We went to see “My Cousin Rachel” this afternoon, and I really liked it. It wasn’t perfect, but it was pretty good overall — and Rachel Weisz was excellent.
I haven’t read the book since I was a teenager — it had been so long, in fact, that my internal misandry had erased the male protagonist from my memory altogether — so I can’t say whether or not the film was true to the source material. But as Lennox remarked, “It was like a du Maurier mobius strip of both misogyny and misandry!” Is Rachel wicked after all? Is it just a function of the male gaze? We never really know, and it’s better that way.
The costuming was interesting, too — subtle, but quite good. The vicar’s daughters have terrible, slightly out of style sleeves from the previous decade (fashions were slow to appear in Cornwall, I’m sure), the fresh-faced innocent is presented in all of her country glory (her at-times almost masculine daywear underscores how understanding she is, of course), and Rachel is a figure of enigmatic foreign mourning (with so many symbolic veils). Even Phillip’s scraggly and mud-spattered riding clothes imply his immaturity and artlessness as clearly as the actor’s performance.
And Cornwall! What is it about Cornwall that makes everyone in a du Maurier story fall into terrible trouble? Criminals around every corner! Wicked women and evil vicars and conspiracies of silence! Muttering, mad housekeepers! Amongst the cliffs, terrible misunderstandings abound. And a distant cousin, who may (or may not) have been every bit as horrible as a naive and suspicious young man suspected.
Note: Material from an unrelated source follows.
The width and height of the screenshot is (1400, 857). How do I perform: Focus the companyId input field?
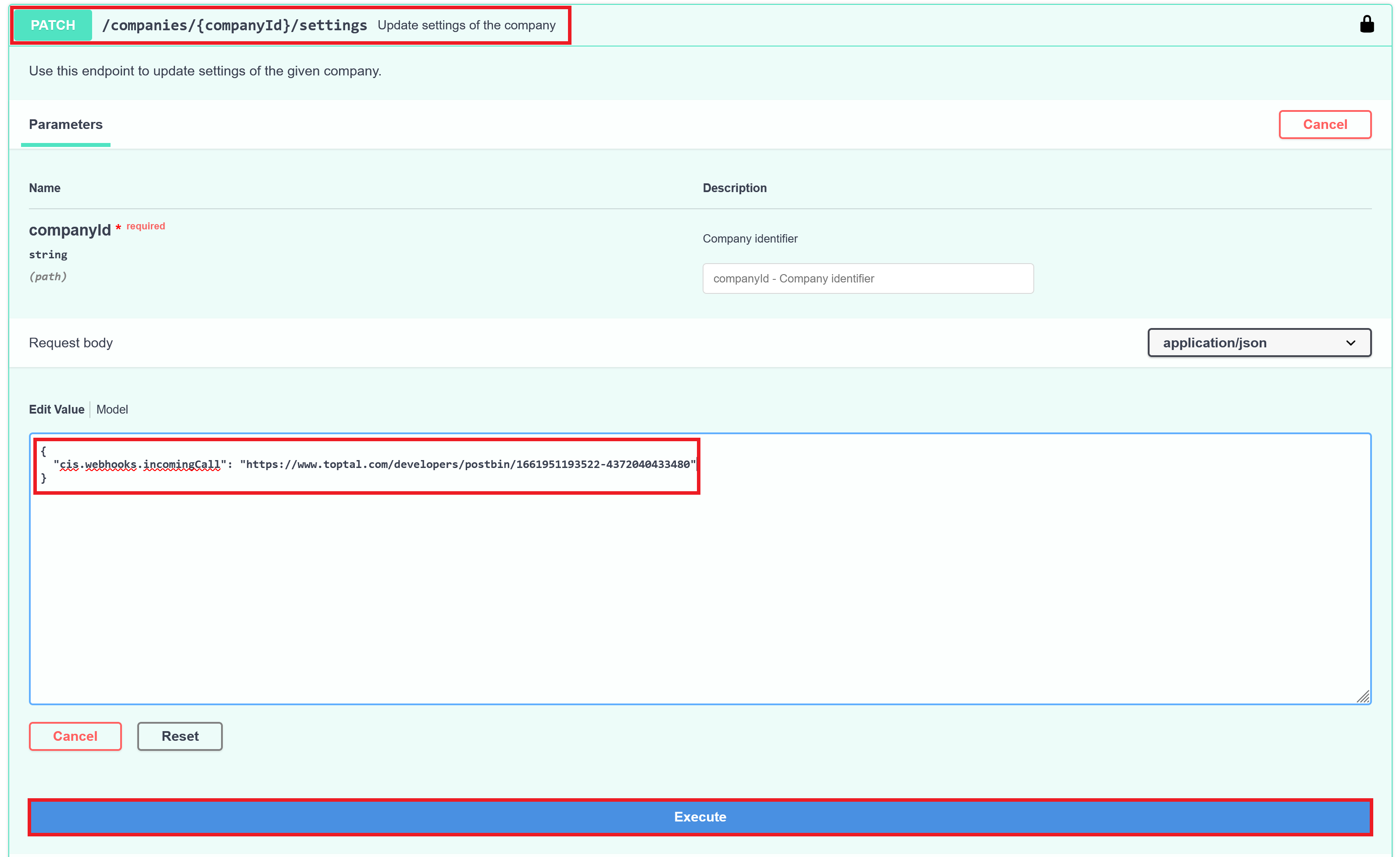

“My Cousin Rachel” isn’t a masterpiece, and isn’t for everyone. People with short attention spans or a low tolerance for costume drama will want to skip this, but others with a taste for gothic ambiguity will probably enjoy it. I thought it was worth seeing for Weisz’s performance alone, though I enjoyed all of it. I recommend it (although with my previously stated reservations). I give it 4 out of 5 stars.